After I finished The Circular Staircase and The House of a Thousand Candles, I thought I’d continue on a Mary Roberts Rinehart kick. And I liked Tish, one of her books of stories about an eccentric spinster and her friends, but it didn’t make me want to read more Tish books. It made me want to reread Torchy.

Torchy is, like Tish, a character in a long-running series of short stories. But his are better than hers. I meant just to reread Torchy, but once I was done with that, I read Trying Out Torchy, On With Torchy, Torchy, Private Sec., and Wilt Thou Torchy and now I’m in the middle of Torchy and Vee.

In a lot of ways, Sewell Ford’s New York reminds me of Horatio Alger’s.  Torchy lives in the same world of boarding houses and trains and dairy lunches as an Alger hero, allowing for the slight difference in time period, and he mixes with the same sorts of people: con men, magnates, spinsters and telegraph boys. The biggest difference–okay, no, the biggest difference is that I don’t know how much Torchy’s breakfast costs, but the second biggest difference is that Torchy actually is the street-smart smart-aleck that Alger thinks all his bootblacks and newsboys are.

Torchy is an office boy, and I suspect that Sewell Ford’s original intention was to have him bounce around from office to office. But in the second story Torchy arrives at the office of the Corrugated Trust, and Ford, apparently, realizes that there are books worth of material right there. The cast of supporting characters at Corrugated includes the grouchy boss, Hickory Ellins, his competent and fun-loving son Robert, and Mr. Piddie, the office manager, who loathes Torchy on sight. They’re around pretty much all the time. And there are others who we see pretty often–Marjorie Ellins is Old Hickory’s daughter, Skid Mallory is a young man working his way up in the Corrugated ranks, and Miss Vee is the girl Torchy falls in love with.
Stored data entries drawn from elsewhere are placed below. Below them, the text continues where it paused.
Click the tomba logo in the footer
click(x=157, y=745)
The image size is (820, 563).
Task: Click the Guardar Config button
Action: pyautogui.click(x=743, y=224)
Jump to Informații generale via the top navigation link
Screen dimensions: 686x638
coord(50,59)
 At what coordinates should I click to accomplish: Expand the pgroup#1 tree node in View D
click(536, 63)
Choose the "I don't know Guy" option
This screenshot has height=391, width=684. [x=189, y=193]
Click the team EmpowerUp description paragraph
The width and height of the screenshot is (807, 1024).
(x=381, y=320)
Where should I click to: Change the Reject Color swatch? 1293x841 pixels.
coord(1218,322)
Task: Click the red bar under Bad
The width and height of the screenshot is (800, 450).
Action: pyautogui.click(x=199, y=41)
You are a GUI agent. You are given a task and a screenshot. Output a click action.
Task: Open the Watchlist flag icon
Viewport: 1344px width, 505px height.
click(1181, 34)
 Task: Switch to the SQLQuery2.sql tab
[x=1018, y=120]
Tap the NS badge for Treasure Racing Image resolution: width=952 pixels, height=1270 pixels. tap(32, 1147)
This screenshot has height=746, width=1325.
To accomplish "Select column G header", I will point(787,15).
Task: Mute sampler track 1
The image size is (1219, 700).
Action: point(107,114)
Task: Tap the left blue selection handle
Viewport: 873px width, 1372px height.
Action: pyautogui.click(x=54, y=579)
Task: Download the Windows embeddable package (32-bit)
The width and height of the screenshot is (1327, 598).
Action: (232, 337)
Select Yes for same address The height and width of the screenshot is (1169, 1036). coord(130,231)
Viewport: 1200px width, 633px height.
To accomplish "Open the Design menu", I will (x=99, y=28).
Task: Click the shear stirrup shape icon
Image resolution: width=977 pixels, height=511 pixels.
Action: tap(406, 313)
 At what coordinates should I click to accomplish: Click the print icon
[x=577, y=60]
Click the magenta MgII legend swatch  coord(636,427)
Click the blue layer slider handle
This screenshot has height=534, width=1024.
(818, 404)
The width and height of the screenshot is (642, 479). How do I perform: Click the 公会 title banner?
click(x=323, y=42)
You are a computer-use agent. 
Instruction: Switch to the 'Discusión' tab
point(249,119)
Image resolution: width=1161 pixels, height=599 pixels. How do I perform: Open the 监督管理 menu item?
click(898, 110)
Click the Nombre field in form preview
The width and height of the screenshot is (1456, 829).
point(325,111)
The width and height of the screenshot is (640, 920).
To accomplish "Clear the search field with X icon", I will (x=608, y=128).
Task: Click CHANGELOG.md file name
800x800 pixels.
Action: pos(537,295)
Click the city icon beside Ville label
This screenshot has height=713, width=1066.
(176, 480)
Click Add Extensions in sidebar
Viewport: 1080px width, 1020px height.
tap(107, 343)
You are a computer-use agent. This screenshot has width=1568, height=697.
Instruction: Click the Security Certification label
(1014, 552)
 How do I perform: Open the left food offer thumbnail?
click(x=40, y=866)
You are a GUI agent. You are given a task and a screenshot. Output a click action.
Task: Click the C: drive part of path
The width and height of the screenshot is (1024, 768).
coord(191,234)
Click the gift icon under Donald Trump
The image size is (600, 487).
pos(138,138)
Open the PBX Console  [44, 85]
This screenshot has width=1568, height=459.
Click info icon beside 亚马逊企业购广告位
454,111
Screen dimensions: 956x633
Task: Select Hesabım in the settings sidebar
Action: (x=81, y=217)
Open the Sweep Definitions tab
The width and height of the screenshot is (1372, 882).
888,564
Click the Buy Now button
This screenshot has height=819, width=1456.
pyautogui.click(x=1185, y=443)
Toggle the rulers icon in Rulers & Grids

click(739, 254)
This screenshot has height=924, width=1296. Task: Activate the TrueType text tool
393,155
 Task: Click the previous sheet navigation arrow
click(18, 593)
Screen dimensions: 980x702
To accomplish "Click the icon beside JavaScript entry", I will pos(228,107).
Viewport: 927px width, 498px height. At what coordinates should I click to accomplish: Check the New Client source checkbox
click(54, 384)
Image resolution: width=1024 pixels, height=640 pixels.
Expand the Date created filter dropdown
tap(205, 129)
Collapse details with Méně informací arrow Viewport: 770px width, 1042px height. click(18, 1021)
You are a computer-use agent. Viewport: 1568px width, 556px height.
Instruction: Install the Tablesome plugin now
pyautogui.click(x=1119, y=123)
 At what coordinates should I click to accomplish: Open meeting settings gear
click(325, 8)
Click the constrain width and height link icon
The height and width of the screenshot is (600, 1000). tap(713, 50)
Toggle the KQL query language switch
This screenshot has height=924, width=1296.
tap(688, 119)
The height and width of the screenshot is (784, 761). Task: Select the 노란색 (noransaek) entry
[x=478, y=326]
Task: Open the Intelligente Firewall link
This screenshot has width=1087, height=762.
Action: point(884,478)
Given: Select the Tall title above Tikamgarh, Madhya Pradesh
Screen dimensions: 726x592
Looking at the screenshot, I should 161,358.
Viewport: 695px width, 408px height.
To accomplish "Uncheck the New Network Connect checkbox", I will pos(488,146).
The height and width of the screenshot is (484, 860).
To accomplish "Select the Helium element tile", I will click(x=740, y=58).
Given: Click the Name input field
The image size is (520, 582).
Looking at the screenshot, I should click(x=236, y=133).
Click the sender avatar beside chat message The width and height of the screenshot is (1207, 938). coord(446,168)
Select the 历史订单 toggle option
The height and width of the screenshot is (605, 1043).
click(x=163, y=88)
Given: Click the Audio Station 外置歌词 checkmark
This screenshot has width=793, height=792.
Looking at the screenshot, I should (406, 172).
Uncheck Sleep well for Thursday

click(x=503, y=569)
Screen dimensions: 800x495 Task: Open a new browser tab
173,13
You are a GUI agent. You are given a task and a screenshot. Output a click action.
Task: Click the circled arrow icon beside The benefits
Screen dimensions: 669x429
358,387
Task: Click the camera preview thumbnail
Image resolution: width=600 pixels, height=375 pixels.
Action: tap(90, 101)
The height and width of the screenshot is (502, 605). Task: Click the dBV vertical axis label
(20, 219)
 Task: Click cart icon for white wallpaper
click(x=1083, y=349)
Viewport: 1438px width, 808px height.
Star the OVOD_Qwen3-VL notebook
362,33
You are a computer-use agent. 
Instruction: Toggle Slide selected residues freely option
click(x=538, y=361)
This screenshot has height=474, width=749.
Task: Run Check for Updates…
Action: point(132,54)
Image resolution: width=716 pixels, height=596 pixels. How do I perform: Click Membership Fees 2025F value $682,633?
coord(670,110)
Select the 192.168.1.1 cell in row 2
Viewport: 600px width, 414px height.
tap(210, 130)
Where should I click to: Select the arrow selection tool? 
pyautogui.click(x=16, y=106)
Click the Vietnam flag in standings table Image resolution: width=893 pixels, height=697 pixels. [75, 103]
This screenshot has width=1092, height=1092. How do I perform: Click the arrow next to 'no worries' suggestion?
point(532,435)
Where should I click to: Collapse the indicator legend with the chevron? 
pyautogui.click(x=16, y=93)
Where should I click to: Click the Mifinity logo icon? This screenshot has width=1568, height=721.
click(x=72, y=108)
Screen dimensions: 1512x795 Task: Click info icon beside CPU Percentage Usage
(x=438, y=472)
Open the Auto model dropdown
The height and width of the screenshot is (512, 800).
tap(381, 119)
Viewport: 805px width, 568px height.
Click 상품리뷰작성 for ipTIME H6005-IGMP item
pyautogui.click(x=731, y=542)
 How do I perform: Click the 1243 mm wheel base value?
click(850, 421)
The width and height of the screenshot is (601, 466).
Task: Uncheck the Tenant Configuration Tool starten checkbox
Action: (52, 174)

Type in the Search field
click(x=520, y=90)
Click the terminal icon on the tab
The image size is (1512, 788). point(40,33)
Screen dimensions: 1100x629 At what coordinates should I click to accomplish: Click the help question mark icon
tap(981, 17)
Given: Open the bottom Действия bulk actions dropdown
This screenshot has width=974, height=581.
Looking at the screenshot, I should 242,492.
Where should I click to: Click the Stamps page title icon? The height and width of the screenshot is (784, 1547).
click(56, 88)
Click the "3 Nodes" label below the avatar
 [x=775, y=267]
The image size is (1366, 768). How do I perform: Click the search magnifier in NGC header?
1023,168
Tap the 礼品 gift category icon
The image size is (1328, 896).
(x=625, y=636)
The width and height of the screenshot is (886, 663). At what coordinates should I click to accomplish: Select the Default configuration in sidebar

And really, once you break it all down, it’s hard to explain the appeal. I’m not quite sure what it is myself, except that it’s not often that a series of books has me feeling so completely gleeful as often as this one. Some characters, when they go around being smart and proving people wrong all the time, make me want to strangle them, but when Torchy is sent off with a message to someone and comes back having solved the entire problem, I feel like cheering.

Torchy is smart, but he’s not an ass about it. And he’s not the hero of every story.

And I think part of the appeal is the relationships between the characters, and the way they grow. I guess I’m thinking mainly of the two male Ellinses and Miss Vee. The Ellinses start out thinking of Torchy as an unusually cheeky office boy, but Robert starts sending him on personal errands and finding out how helpful he can be, and eventually both of them get to rely on him whenever there’s a confidential errand to be run.  He gets to know the Ellins family, and he’s an usher at Marjorie’s wedding and best man at Robert’s, and they all really like him, and it’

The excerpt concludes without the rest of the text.